Recursive query without a hierarchy - .5 mill recs

Please start any new threads on our new site at https://forums.sqlteam.com. We've got lots of great SQL Server experts to answer whatever question you can come up with.

All Forums

SQL Server 2008 Forums

Transact-SQL (2008)

Recursive query without a hierarchy - .5 mill recs

Author

Topic

LearningAsIGo
Starting Member

9 Posts

Posted - 2012-08-23 : 06:56:39

Hi,

I've inherited a table with data that needs to be grouped.

In each row, there are 2 IDs that are related - Id1 and Id2. They are both integers, and, in each row, Id1 is *always* less than Id2.

It is possible for IDs in different rows to be related to each other, which can be tracked by either Row1.Id1 or Row1.Id2 appearing in one of the Id fields of Row2, Row3, etc.

I need to track all those relations and group all related IDs under the same common GroupId. For example, Row1 might have Id1=20 and Id2=30. Row2 might have Id1=30 and Id2= 40. Since "30" shows up in both rows, then all the IDs are related, and I'd like to group them together in a new table that has a new GroupId (an identity column) and the ID itself. Please see below for a SQL sample.

I was thinking of using a CTE, but there is no hierarchy to the data, and I'm not sure what to try next.

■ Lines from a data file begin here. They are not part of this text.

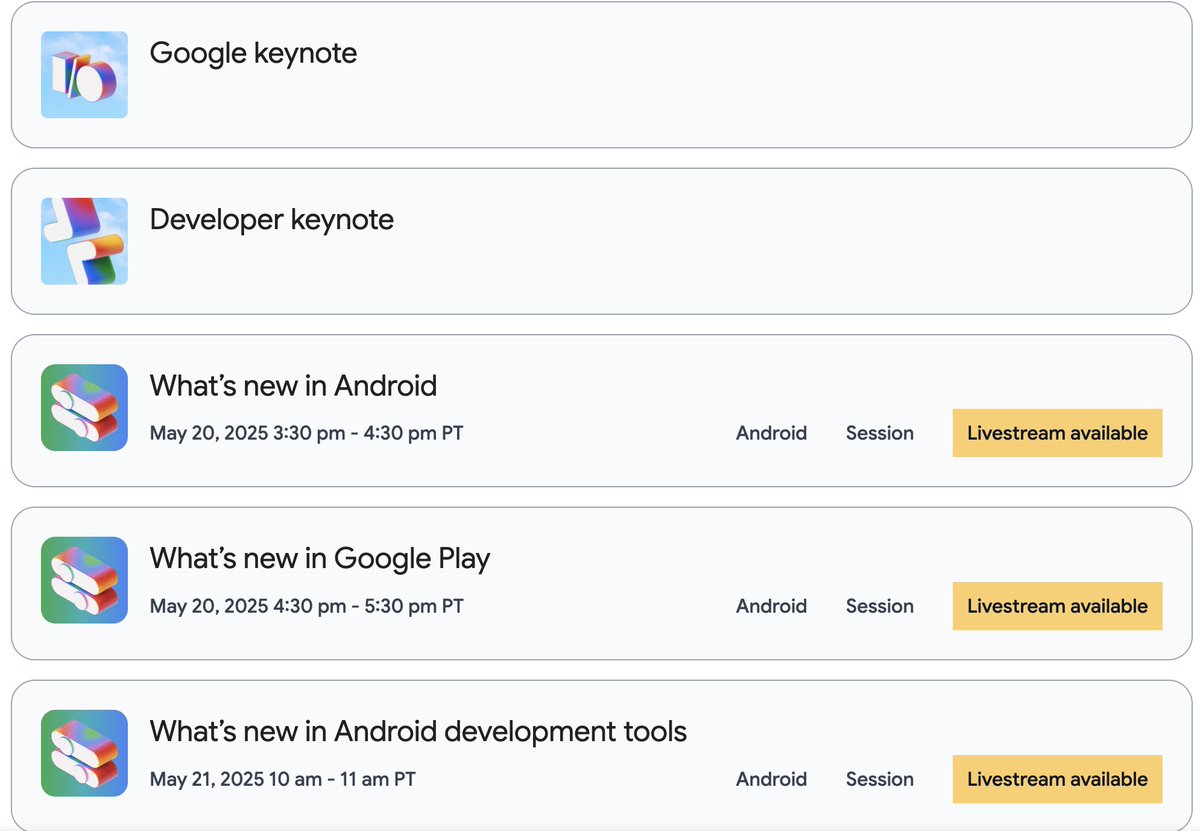The width and height of the screenshot is (1200, 831).
Task: Select the Android tag on Google Play session
Action: point(771,606)
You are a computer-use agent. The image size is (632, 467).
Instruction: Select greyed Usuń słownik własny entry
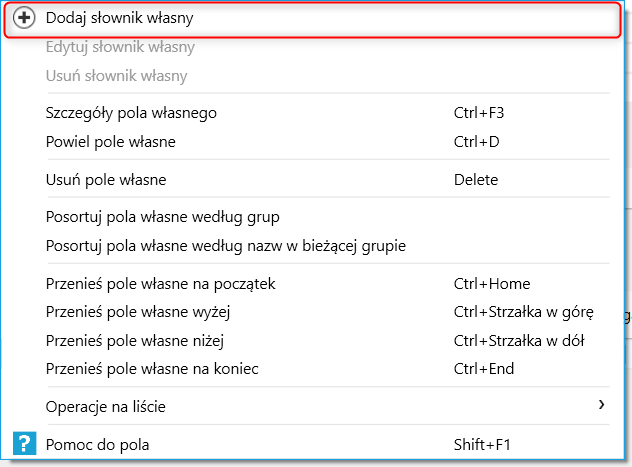117,75
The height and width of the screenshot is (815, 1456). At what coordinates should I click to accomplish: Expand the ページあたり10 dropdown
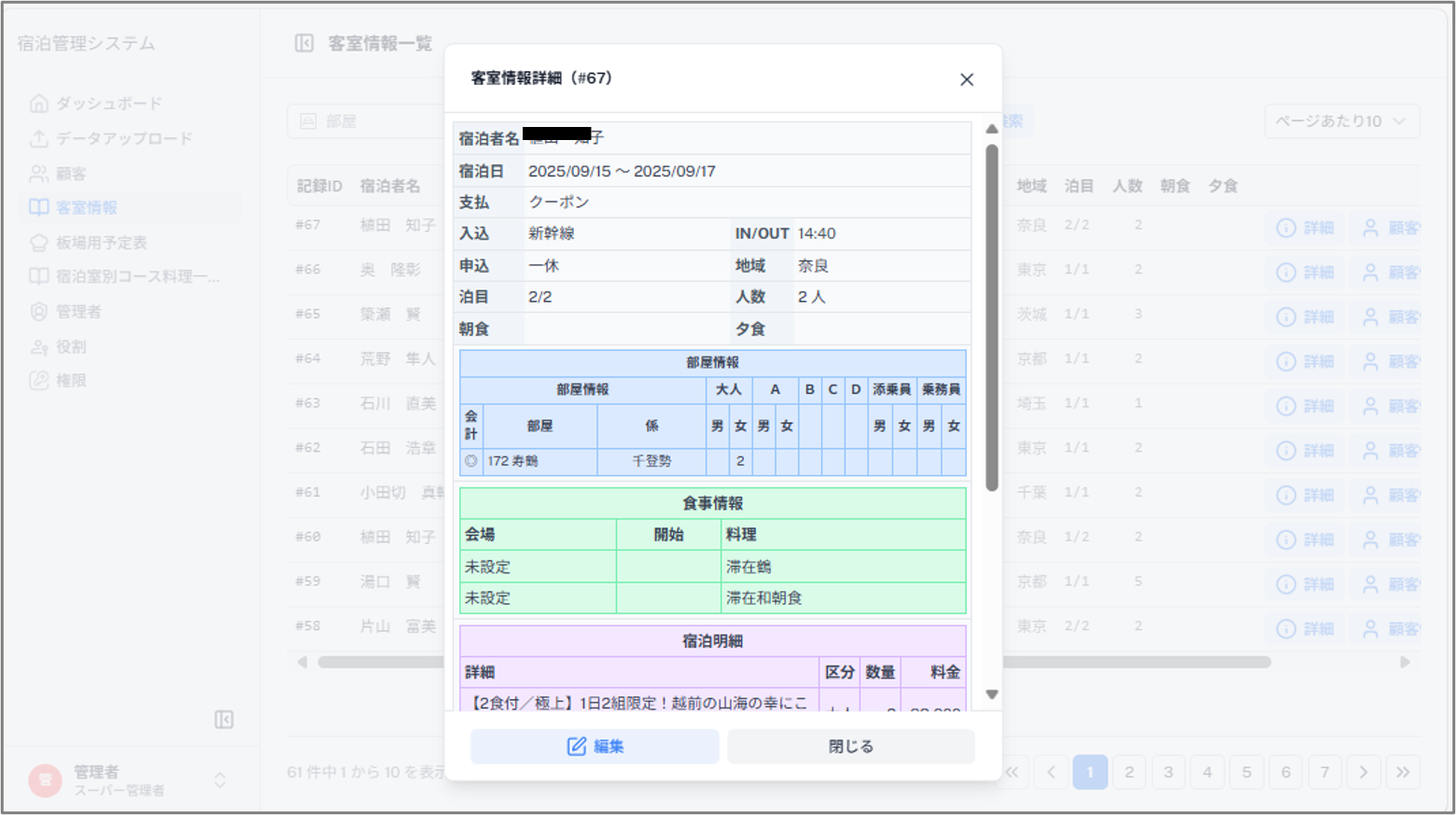pos(1341,121)
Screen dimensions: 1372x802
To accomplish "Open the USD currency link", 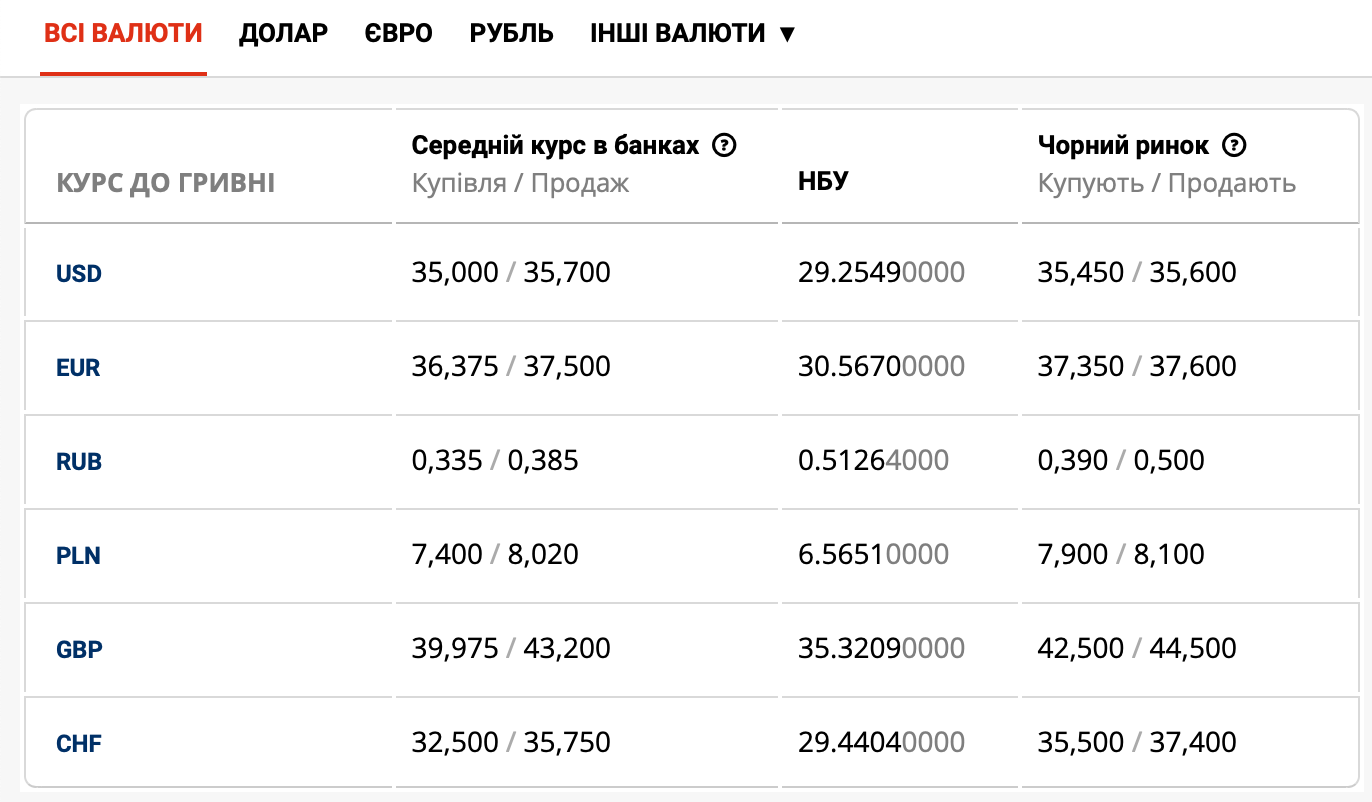I will [x=79, y=274].
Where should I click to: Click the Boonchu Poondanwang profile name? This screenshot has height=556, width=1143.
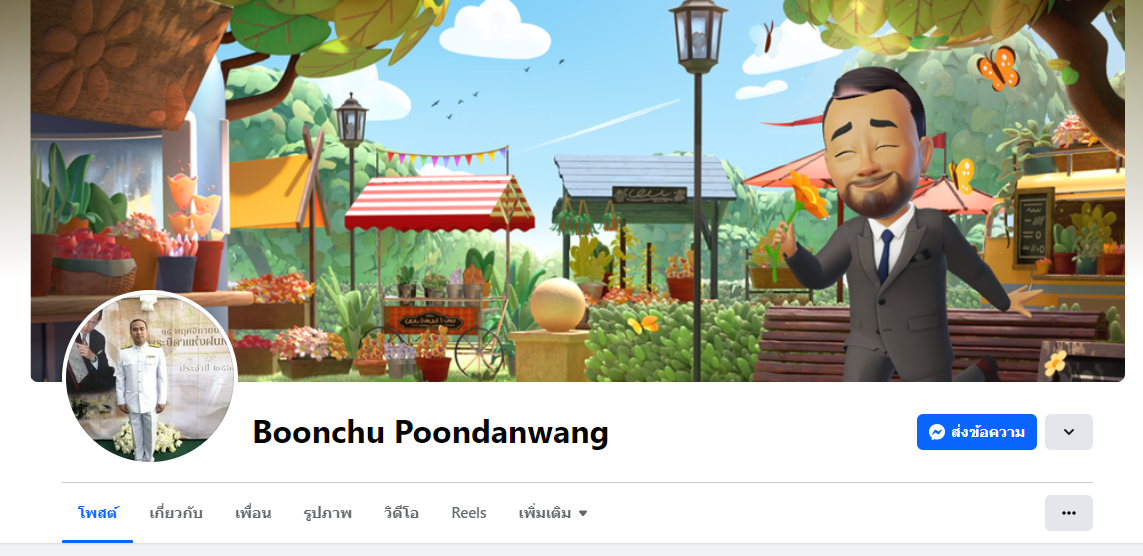[430, 432]
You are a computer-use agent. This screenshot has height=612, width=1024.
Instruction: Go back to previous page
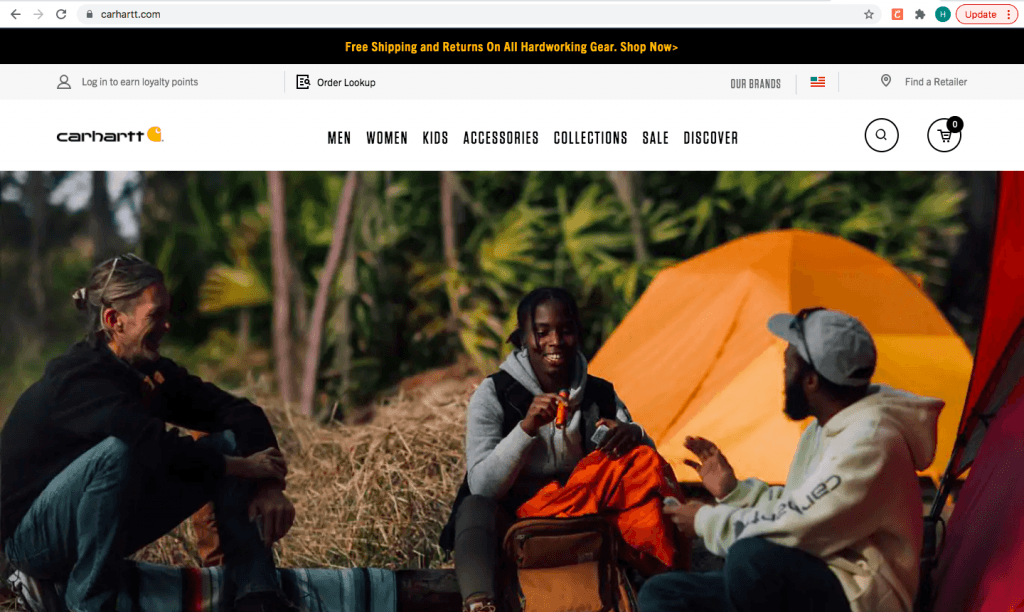[x=16, y=14]
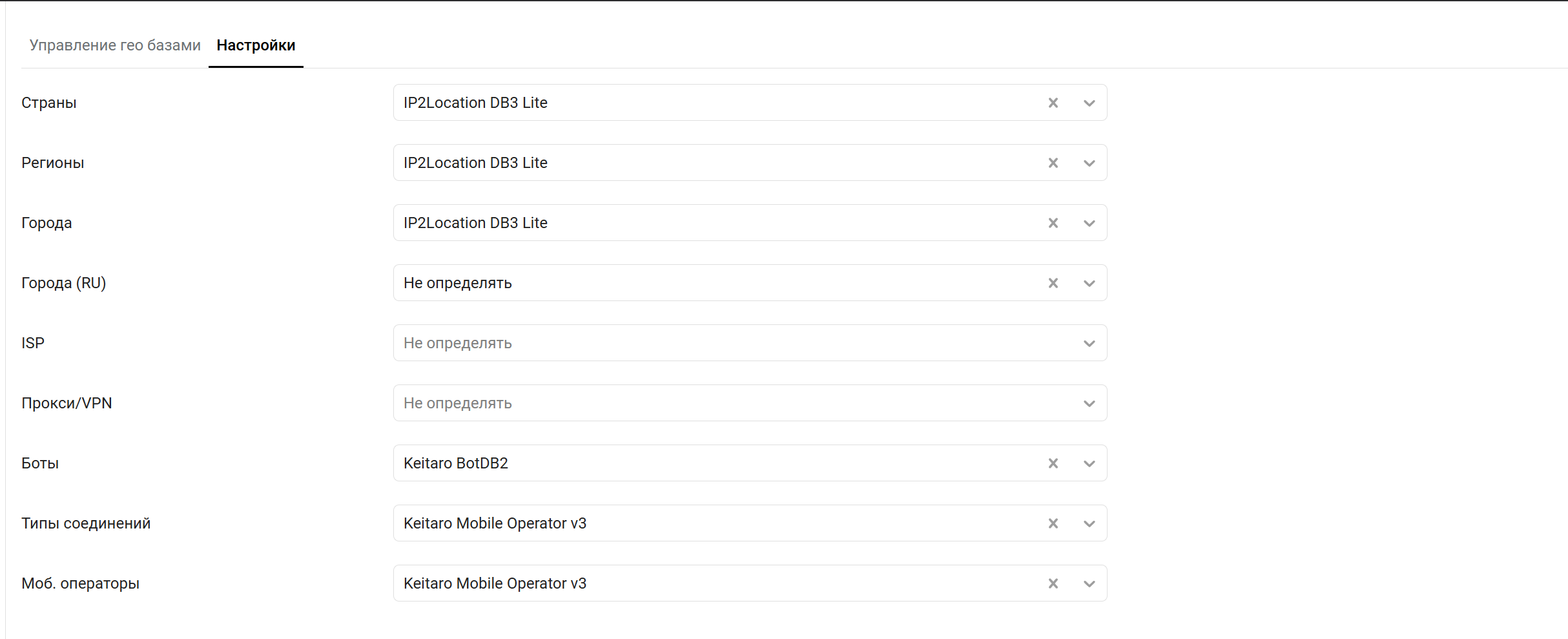This screenshot has width=1568, height=639.
Task: Click the Города IP2Location DB3 Lite field
Action: [x=710, y=223]
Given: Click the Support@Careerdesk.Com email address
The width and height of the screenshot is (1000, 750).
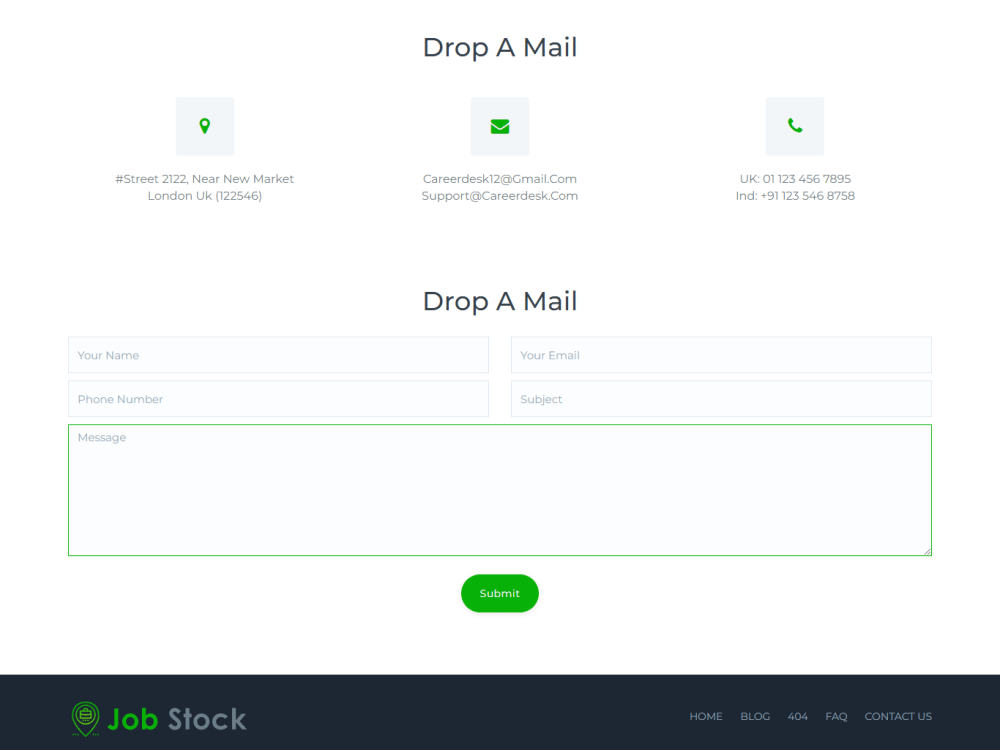Looking at the screenshot, I should [500, 196].

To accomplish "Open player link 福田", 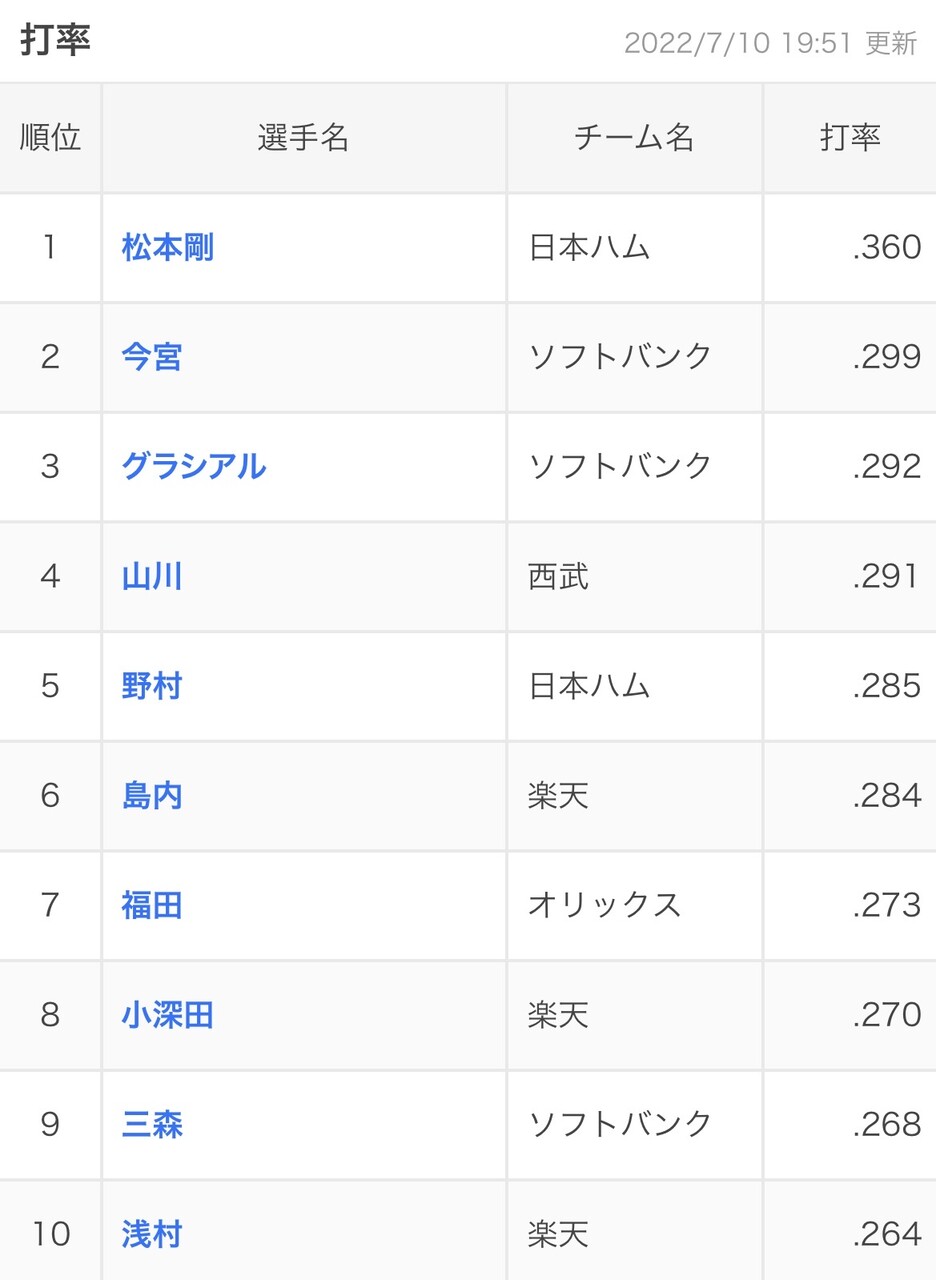I will 152,907.
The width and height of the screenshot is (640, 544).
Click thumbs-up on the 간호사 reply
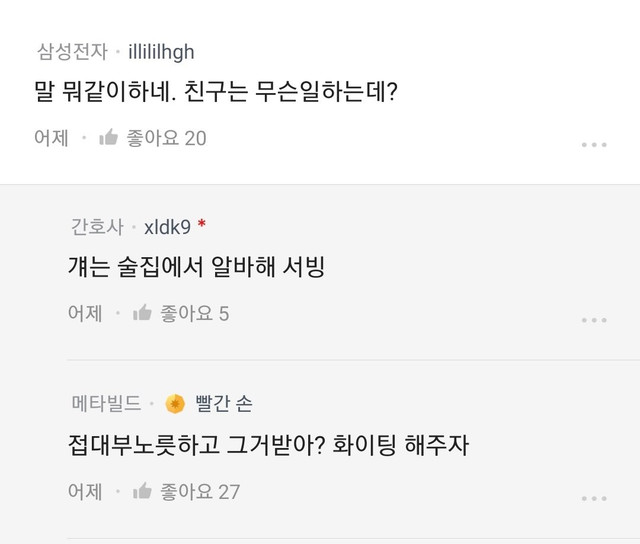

If anybody has the time to take a look, I would love to hear some ideas. Thank you!


-- Set up sample data
CREATE TABLE #Associations
(Id1 INT,
Id2 INT)

INSERT INTO #Associations 
SELECT 100,200 UNION ALL
SELECT 100,300 UNION ALL
SELECT 100,400 UNION ALL 
SELECT 200,500 UNION ALL
SELECT 200,600 UNION ALL
SELECT 300,700 UNION ALL
SELECT 600,800 UNION ALL
SELECT 900,1000 UNION ALL
SELECT 1000,1100 UNION ALL
SELECT 1100,1200 UNION ALL
SELECT 1200,1300 UNION ALL
SELECT 1400,1500 


-- Show mocked-up version of the expected result

CREATE TABLE #ExpectedResult
(GroupId INT,
Id INT) 

INSERT INTO #ExpectedResult
SELECT 1,100 UNION ALL
SELECT 1,200 UNION ALL 
SELECT 1,300 UNION ALL
SELECT 1,400 UNION ALL
SELECT 1,500 UNION ALL
SELECT 1,600 UNION ALL 
SELECT 1,700 UNION ALL
SELECT 1,800 UNION ALL
SELECT 2,900     UNION ALL
SELECT 2,1000	   UNION ALL
SELECT 2,1100	   UNION ALL
SELECT 2,1200	   UNION ALL
SELECT 2,1300	   UNION ALL
SELECT 3,1400	   UNION ALL
SELECT 3,1500   

-- See both tables

SELECT * FROM #Associations
SELECT * FROM #ExpectedResult

-- Clean up

--DROP TABLE #Associations 
--DROP TABLE #ExpectedResult

sunitabeck
Master Smack Fu Yak Hacker

5155 Posts

Posted - 2012-08-23 : 07:48:00

Very nice posting!! So easy to copy the DDL's and see what you are trying to accomplish. Would this do what you are trying to accomplish?

;WITH cte AS
(
	SELECT id1,id2, DENSE_RANK() OVER (ORDER BY id1) AS RN FROM #Associations a
	WHERE NOT EXISTS 
	(SELECT * FROM #Associations b WHERE a.id1 = b.id2)
	
	UNION ALL
	
	SELECT a.id1,a.id2, RN FROM #Associations a
	INNER JOIN cte c ON c.id2 = a.Id1
)
SELECT id1,rn FROM cte UNION SELECT id2,rn FROM cte order by rn;

LearningAsIGo
Starting Member

9 Posts

Posted - 2012-08-23 : 16:05:26

Hi Sunita,

Thank you for your time and for the compliment. I am really grateful to all the experts here in the forum and try my best not to waste their/your time with badly formatted questions :).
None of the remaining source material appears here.